Résumons en quelques lignes l’emploi du temps qui s’est écoulé depuis le passage de l’Hellespont. Le combat du Granique a donné aux Grecs la possession de Sardes et de la petite Phrygie ; la prise de Milet leur a ouvert la Carie ; celle d’Halicarnasse leur permet d’entreprendre, dans une campagne d’hiver, la conquête de la Lycie, de la Pamphylie et de la Pisidie. Au mois d’avril de l’année 333 avant Jésus-Christ, Alexandre est maître des hauts plateaux ; quand il se reporte sur le littoral, c’est avec une armée renforcée et pleine d’une irrésistible assurance. La conquête de l’Asie Mineure a donc été l’œuvre de quatorze mois à peine ; on ne peut dire que ces quatorze mois aient été mal employés.

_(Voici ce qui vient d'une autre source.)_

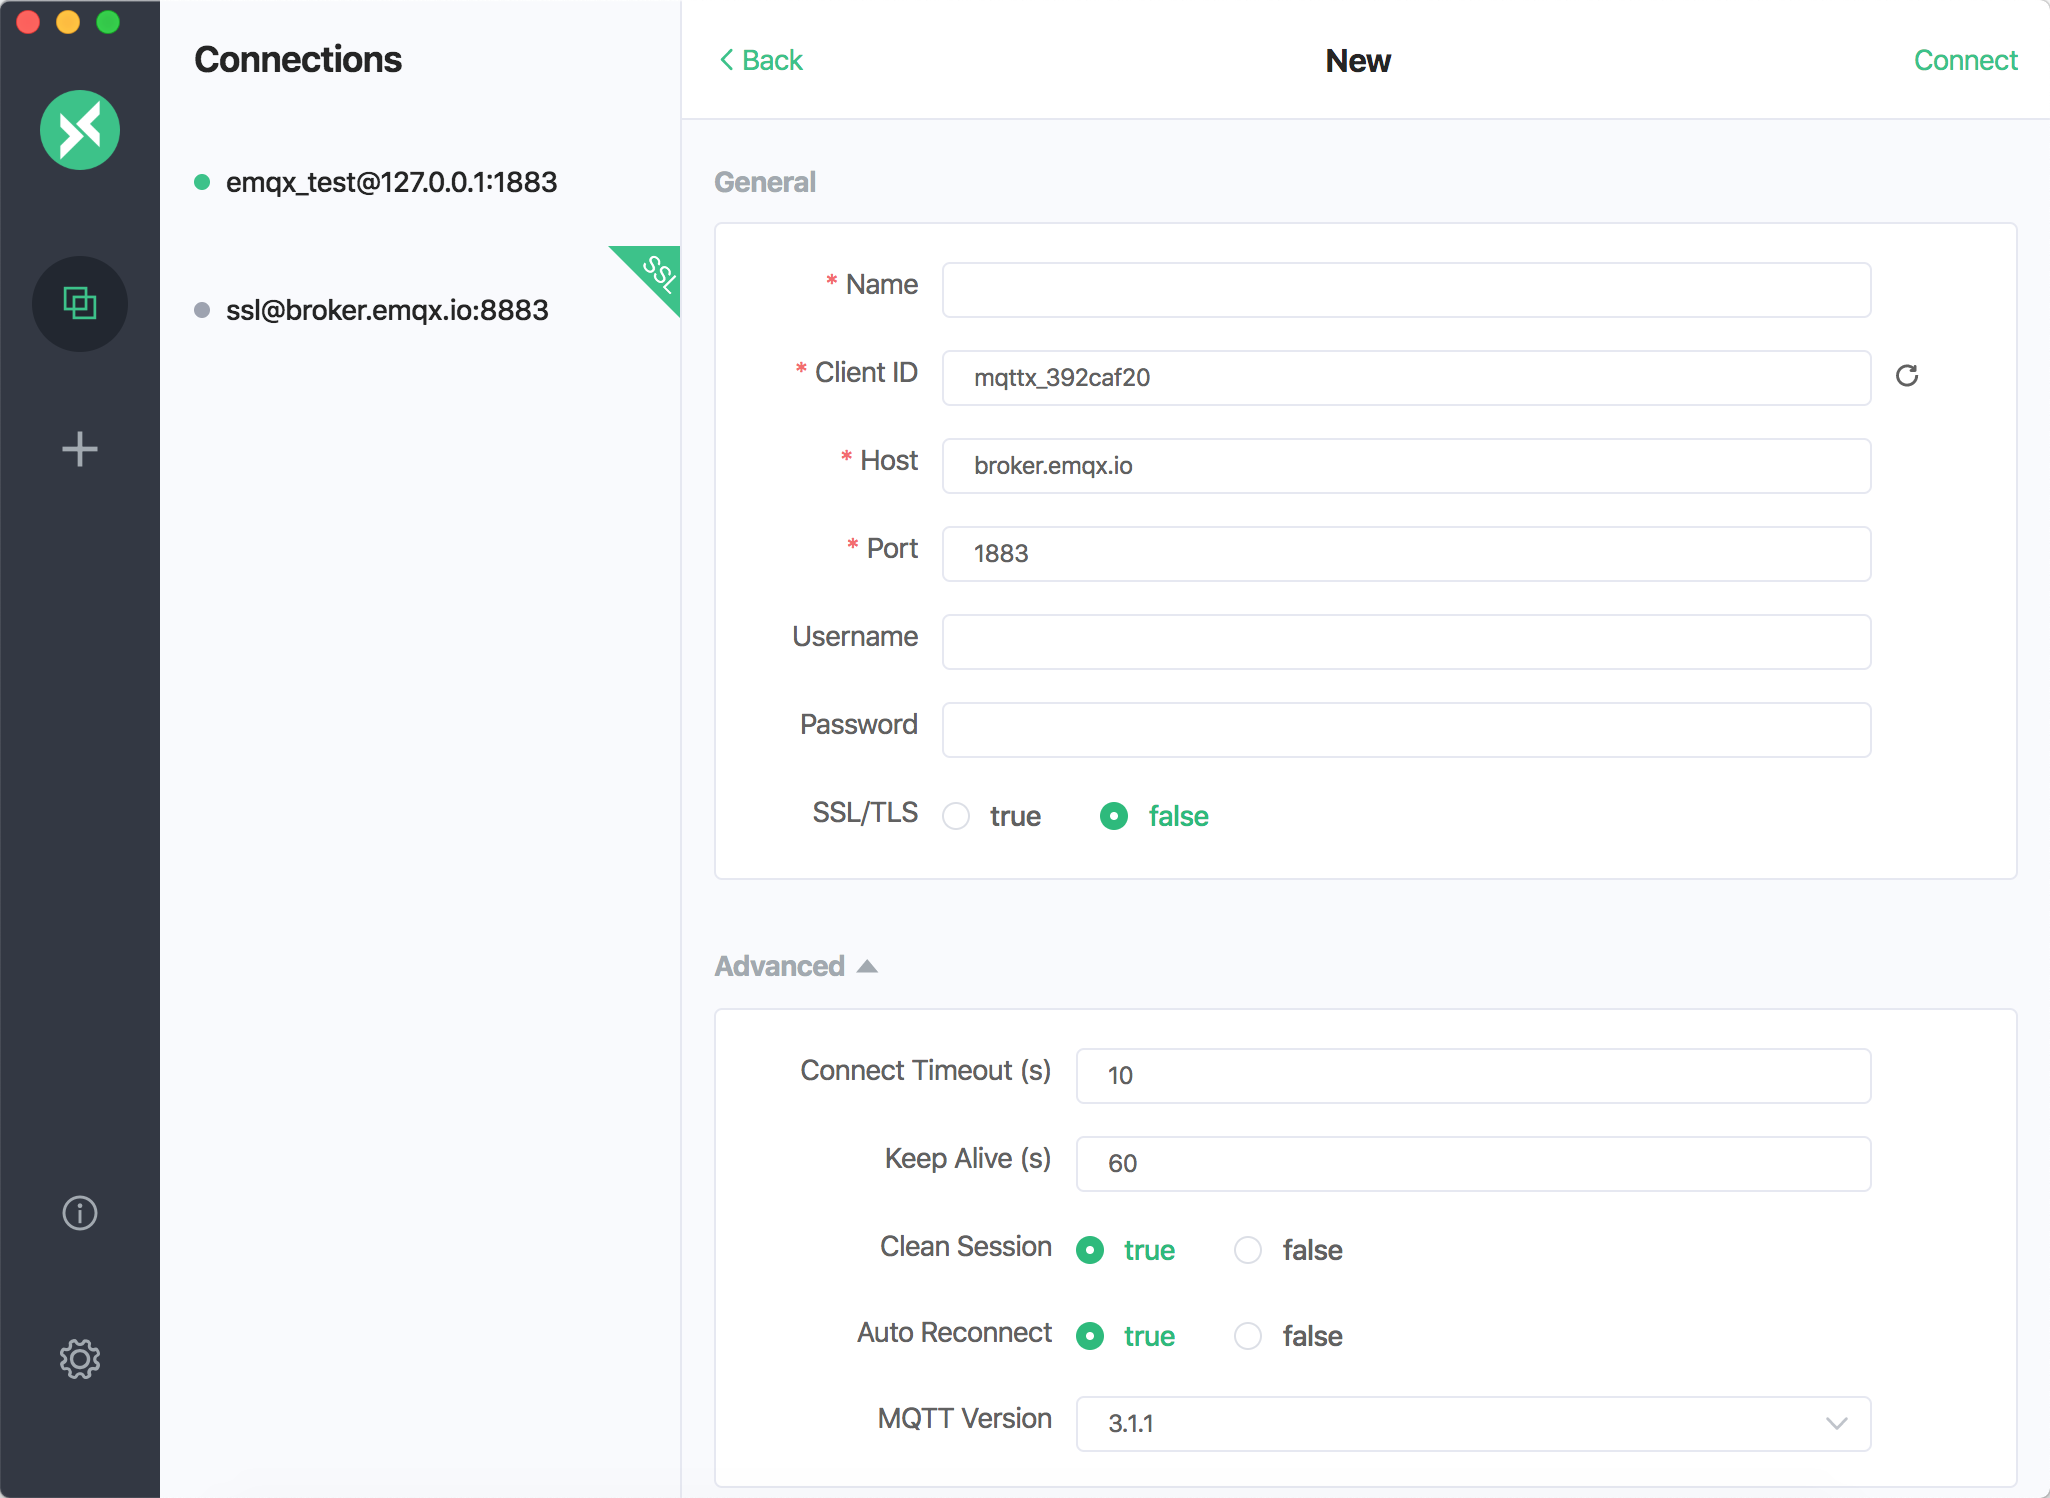Open the MQTT Version dropdown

L’heure décisive approche : le roi de Perse a traversé l’Euphrate ; Alexandre aura bientôt achevé de réduire la Cilicie. Soli, dont il ne reste plus aujourd’hui que deux jetées à fleur d’eau et quelques débris de colonnes ; Anchiale, où fut, dit-on, le tombeau de Sardanapale, ont cédé à ses armes ; il peut sans crainte songer à pénétrer dans la vallée de l’Oronte.